YOUR OBJECTIVE: Repeat the line that contains "This screenshot has height=861, width=1918." exactly, along with each following line up to and including the last line of the entries.

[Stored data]
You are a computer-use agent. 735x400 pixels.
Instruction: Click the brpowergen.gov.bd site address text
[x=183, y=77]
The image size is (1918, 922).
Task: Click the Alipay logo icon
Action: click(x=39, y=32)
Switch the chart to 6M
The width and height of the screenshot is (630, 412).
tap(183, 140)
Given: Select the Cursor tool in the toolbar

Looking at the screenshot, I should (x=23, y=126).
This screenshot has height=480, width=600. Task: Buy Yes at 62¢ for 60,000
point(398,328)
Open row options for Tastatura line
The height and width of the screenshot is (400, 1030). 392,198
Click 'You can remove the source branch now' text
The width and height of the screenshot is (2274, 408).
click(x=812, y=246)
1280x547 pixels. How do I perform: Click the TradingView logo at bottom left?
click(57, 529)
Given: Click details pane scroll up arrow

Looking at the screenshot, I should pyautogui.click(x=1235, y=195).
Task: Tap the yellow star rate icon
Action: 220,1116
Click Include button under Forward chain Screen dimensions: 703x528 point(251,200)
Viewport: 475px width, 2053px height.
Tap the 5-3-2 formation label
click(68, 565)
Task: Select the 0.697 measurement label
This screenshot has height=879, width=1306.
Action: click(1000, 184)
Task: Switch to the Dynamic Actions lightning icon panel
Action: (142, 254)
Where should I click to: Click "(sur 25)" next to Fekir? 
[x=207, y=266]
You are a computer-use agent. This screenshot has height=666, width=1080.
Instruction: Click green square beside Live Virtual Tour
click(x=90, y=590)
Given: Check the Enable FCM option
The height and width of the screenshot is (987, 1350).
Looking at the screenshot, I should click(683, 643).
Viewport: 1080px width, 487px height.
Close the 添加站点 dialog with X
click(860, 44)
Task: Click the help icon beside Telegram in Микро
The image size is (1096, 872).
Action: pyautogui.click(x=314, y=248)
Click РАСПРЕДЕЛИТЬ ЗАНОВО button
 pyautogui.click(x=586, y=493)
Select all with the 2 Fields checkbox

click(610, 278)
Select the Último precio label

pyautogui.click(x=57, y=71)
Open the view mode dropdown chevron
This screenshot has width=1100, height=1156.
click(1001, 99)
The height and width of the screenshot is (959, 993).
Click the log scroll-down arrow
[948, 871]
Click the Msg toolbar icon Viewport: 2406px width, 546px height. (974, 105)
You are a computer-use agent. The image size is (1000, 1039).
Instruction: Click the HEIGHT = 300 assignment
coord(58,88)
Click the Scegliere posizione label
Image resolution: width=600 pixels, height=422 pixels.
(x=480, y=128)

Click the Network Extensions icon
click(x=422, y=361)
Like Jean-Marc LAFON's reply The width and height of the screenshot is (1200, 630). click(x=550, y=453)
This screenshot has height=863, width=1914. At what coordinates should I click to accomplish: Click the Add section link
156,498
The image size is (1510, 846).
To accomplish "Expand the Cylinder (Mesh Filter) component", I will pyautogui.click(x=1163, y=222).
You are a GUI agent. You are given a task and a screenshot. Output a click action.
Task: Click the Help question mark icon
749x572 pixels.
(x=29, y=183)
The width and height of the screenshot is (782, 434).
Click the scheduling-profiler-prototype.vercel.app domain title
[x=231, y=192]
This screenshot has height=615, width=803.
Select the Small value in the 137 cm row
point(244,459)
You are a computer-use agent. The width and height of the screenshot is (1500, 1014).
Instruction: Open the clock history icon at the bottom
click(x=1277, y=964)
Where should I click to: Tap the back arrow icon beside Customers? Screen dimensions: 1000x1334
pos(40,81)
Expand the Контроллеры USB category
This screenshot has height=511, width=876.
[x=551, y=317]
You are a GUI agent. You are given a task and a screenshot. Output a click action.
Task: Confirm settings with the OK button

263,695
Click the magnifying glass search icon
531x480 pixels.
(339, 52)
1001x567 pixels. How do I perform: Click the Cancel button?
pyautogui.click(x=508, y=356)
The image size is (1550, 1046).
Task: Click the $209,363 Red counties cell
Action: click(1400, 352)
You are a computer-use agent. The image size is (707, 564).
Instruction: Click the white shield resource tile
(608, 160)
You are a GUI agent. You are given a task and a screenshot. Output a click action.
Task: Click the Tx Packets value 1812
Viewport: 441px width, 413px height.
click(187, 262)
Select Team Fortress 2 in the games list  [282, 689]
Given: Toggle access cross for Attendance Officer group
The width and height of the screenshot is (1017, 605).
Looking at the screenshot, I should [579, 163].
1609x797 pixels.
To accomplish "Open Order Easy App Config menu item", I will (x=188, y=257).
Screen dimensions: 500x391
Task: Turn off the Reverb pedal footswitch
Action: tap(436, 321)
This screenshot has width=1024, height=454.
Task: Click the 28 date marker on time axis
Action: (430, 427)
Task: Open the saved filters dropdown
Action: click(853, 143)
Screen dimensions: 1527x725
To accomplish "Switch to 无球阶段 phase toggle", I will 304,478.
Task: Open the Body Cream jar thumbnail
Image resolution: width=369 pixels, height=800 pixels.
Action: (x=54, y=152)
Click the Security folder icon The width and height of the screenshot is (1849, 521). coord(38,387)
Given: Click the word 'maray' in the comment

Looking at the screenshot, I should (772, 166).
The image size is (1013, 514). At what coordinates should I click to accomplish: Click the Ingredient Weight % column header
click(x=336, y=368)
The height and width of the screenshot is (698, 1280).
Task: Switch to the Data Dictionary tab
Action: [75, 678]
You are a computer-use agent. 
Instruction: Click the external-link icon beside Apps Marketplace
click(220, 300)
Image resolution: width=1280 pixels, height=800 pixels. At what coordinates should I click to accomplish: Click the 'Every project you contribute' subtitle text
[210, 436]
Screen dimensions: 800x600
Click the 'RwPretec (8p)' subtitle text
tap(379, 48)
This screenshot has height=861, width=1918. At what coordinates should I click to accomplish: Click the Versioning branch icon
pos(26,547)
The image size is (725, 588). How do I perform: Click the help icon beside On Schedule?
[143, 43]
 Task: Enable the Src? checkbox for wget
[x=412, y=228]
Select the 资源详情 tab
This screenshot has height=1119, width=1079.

TASK RESULT:
This screenshot has height=861, width=1918. At what coordinates should I click to accomplish: Click the Versioning branch icon
pos(26,547)
The image size is (725, 588). How do I perform: Click the help icon beside On Schedule?
[143, 43]
 Task: Enable the Src? checkbox for wget
[x=412, y=228]
Select the 资源详情 tab
This screenshot has height=1119, width=1079.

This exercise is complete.